__TASK OBJECTIVE__.
Copy the entries word for word, starting at the line that contains "Task: Select Margin" and ending after the line that contains "pos(602,1083)". Leave the pictures out of your copy.

[Entries on where items appear]
- - - - - - -

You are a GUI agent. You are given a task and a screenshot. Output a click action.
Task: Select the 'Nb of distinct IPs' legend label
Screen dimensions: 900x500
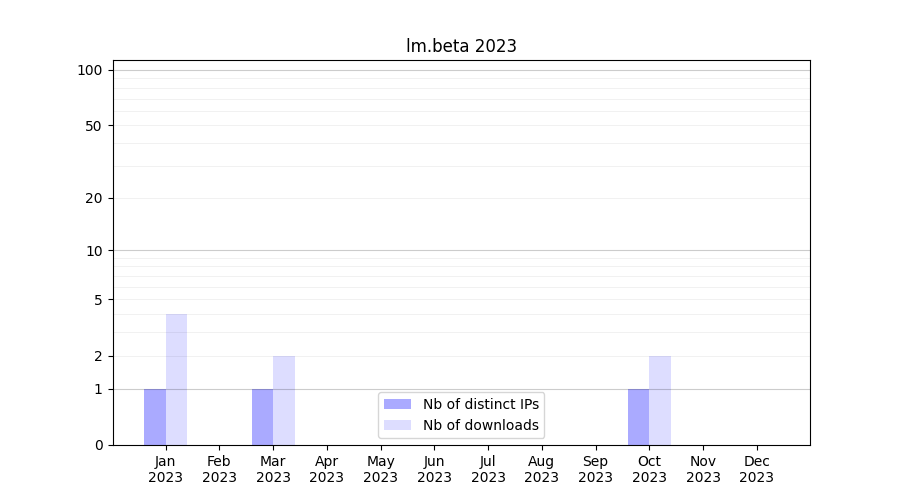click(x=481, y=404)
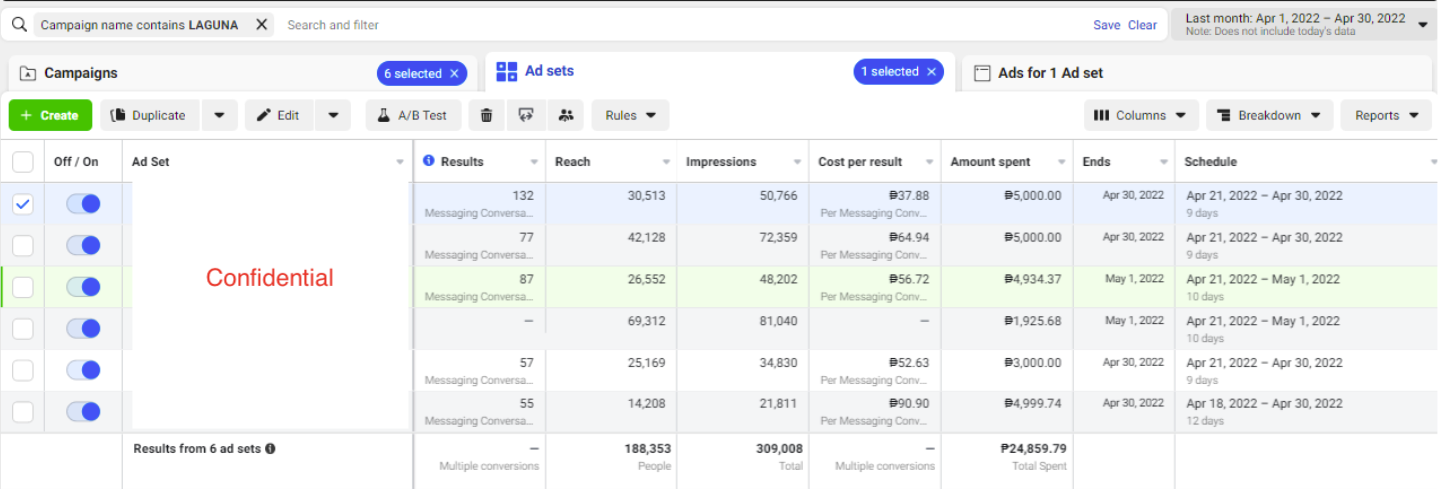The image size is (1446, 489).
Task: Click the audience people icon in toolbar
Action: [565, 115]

- - - - - - -

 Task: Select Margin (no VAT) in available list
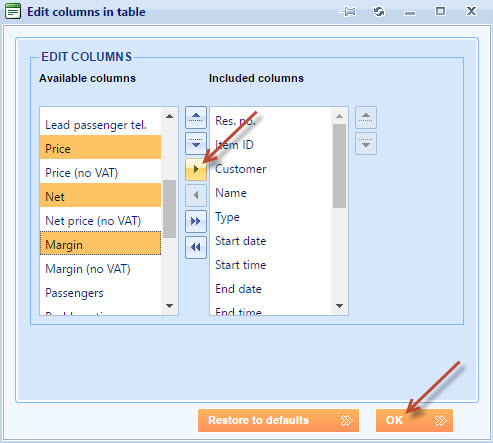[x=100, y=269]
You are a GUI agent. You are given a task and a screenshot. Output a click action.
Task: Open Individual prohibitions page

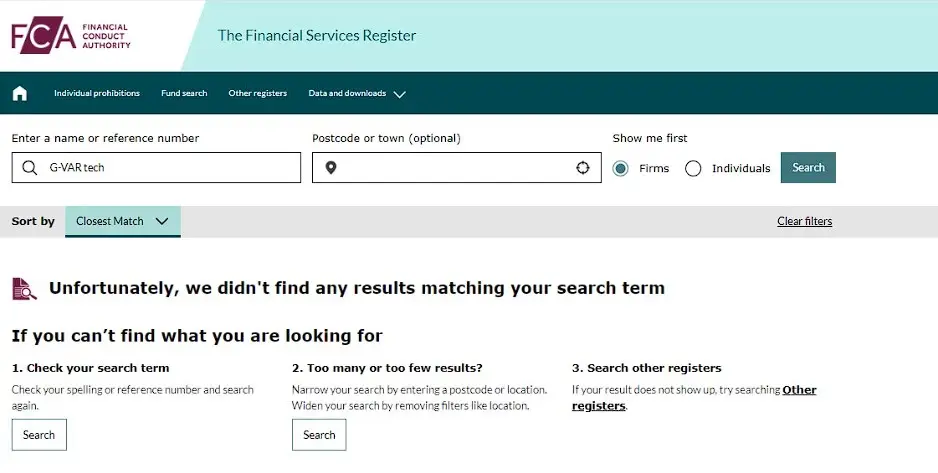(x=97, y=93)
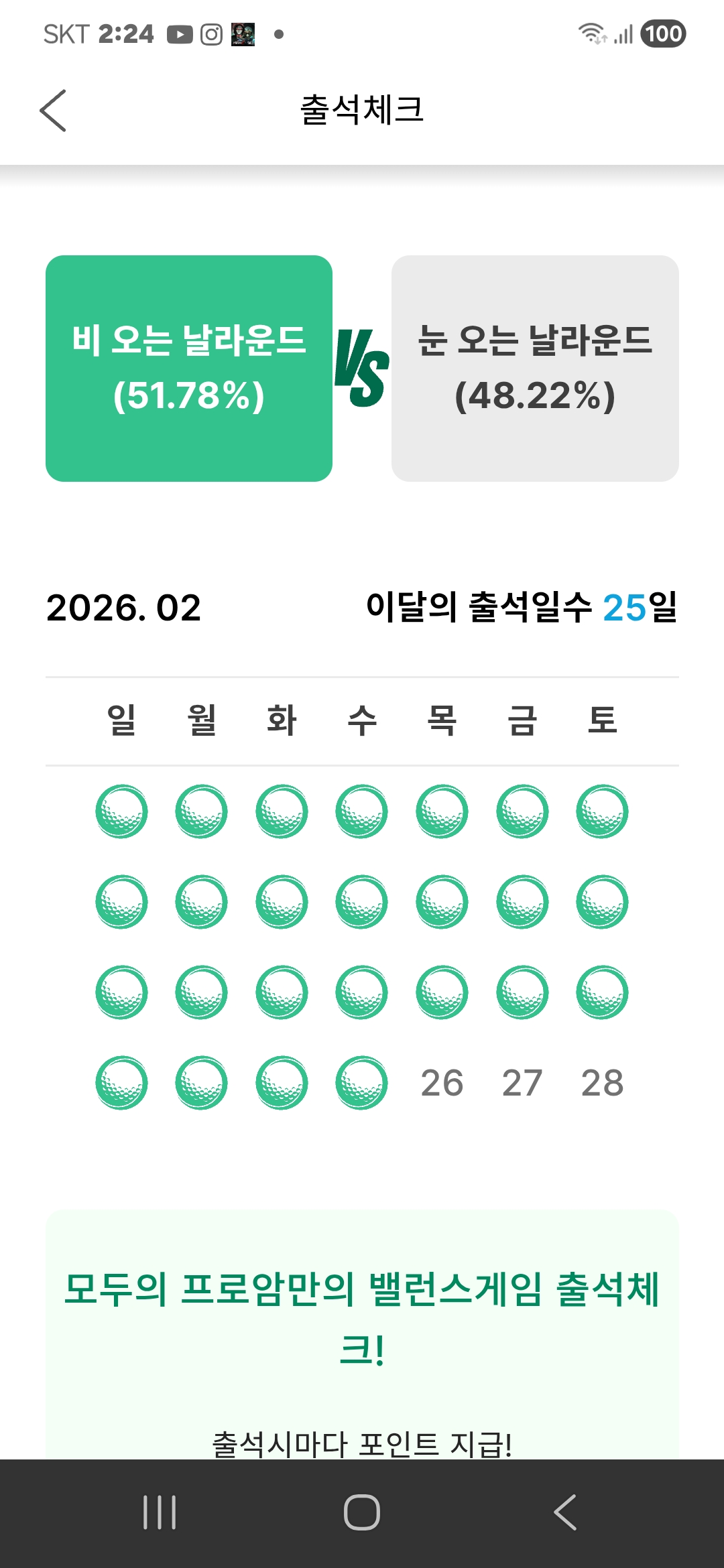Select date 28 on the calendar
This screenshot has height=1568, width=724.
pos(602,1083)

- - - - - - -

__OUTPUT FOR THIS TASK__.
 Task: Select Margin (no VAT) in available list
[x=100, y=269]
You are a GUI agent. You are given a task and a screenshot. Output a click action.
Task: Open Individual prohibitions page

(x=97, y=93)
Select date 28 on the calendar
This screenshot has height=1568, width=724.
pos(602,1083)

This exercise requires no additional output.